Hugh Oldman
- Colonel Hugh Oldman in 1970

Personal information
- Full name: Hugh Richard Deare Oldman
- Born: 24 June 1914 Belgaum, British India
- Died: 26 November 1988 (aged 74) Saluda, Virginia, US
- Batting: Right-handed
- Role: Wicket-keeper

Domestic team information
- 1954–55: Baluchistan

Career statistics
| Competition | First-class |
| Matches | 1 |
| Runs scored | 23 |
| Batting average | 11.50 |
| 100s/50s | 0/0 |
| Top score | 16 |
| Catches/stumpings | 2/0 |
- Source: Cricinfo, 24 March 2019

= Hugh Oldman =

British Army officer

Colonel Sir Hugh Richard Deare Oldman KBE, MC (24 June 1914 – 26 November 1988) was a British Army officer who later served as Secretary for Defence of the Sultanate of Oman. He was one of the major participants in the coup d'état in July 1970 that brought Sultan Qaboos to the throne of Oman. He also played first-class cricket in Pakistan.

==Early life==
Born in Belgaum in India in 1914, the eldest son of Major General Richard Oldman, Hugh Oldman was educated at Wellington College, Berkshire, and the Royal Military Academy Sandhurst. He served as a constable with the London Metropolitan Police from August 1936 to June 1937.

==British military career==
Oldman joined the East Yorkshire Regiment and, as a captain, won the Military Cross in North Africa in 1942. He assumed command of his battalion in June 1944 and, in August, of the 8th Battalion Durham Light Infantry, following the death of its commanding officer in action. He commanded the 8th Battalion during the advance through Northern France and Belgium, including the fierce fighting at Gheel. He was awarded the Croix de Guerre (Palme) in 1944.
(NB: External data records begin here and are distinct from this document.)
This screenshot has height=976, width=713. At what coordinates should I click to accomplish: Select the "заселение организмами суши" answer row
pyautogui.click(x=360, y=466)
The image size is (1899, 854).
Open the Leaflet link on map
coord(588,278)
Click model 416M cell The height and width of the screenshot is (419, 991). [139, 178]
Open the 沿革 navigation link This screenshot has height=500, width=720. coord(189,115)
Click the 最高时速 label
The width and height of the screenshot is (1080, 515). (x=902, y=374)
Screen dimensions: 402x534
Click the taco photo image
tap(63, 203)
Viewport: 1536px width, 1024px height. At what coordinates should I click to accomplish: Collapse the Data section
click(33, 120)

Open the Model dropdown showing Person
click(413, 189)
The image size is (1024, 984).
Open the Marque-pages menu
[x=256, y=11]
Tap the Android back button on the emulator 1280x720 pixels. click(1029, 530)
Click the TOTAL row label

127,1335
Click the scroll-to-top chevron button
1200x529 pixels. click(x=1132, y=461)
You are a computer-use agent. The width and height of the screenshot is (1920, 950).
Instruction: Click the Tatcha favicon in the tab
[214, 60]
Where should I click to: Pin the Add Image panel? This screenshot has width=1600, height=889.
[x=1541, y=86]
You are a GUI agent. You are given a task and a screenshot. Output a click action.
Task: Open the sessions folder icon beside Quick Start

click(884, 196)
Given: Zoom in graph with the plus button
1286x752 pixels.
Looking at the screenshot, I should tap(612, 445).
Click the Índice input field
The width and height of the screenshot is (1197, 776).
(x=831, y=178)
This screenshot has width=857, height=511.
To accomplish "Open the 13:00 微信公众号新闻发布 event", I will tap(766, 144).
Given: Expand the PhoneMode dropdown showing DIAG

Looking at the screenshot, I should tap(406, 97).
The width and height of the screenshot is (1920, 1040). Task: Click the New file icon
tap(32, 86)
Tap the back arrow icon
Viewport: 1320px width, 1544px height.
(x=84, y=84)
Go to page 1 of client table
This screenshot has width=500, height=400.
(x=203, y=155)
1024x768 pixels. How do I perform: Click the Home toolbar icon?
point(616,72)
He was seconded to the Sudan Defence Force from 1947 to 1951, and held a staff appointment in Pakistan from 1953 to 1956. He was awarded the Pakistan Republic Medal in 1956. While serving in Baluchistan he played a match of first-class cricket in Quetta for Baluchistan in the Quaid-e-Azam Trophy in 1954.

Oldman was deputy commander of the Aden Protectorate Levies in 1959 and 1960, and deputy commander of the armed forces of Oman from 1961 to 1964. He was awarded the OBE in 1961. After a period in the headquarters of Allied Forces Southern Europe, he retired from the army in 1967.

==Career in Oman==
Oldman returned to Oman after retiring from the army and was appointed Oman's military secretary in February 1970. Substantial numbers of Oman's armed forces were Baluchi mercenaries. Oldman successfully urged Sultan Said bin Taimur to expand the armed services, with assistance from the United Kingdom, in response to insurgent activities.

Notwithstanding these improvements, by the middle of 1970 the British Foreign and Commonwealth Office was convinced that Oman could only be stabilised and modernised under the Sultan's son, Sultan Qaboos. After initial reluctance Oldman concurred, and helped to organise the bloodless coup that overthrew Sultan Said bin Taimur and installed Sultan Qaboos on the throne. In the weeks immediately after the coup, Oldman headed the Advisory Council that oversaw government functions. He was awarded the Order of Oman, Special Class, in 1971, and was knighted (KBE) in 1974.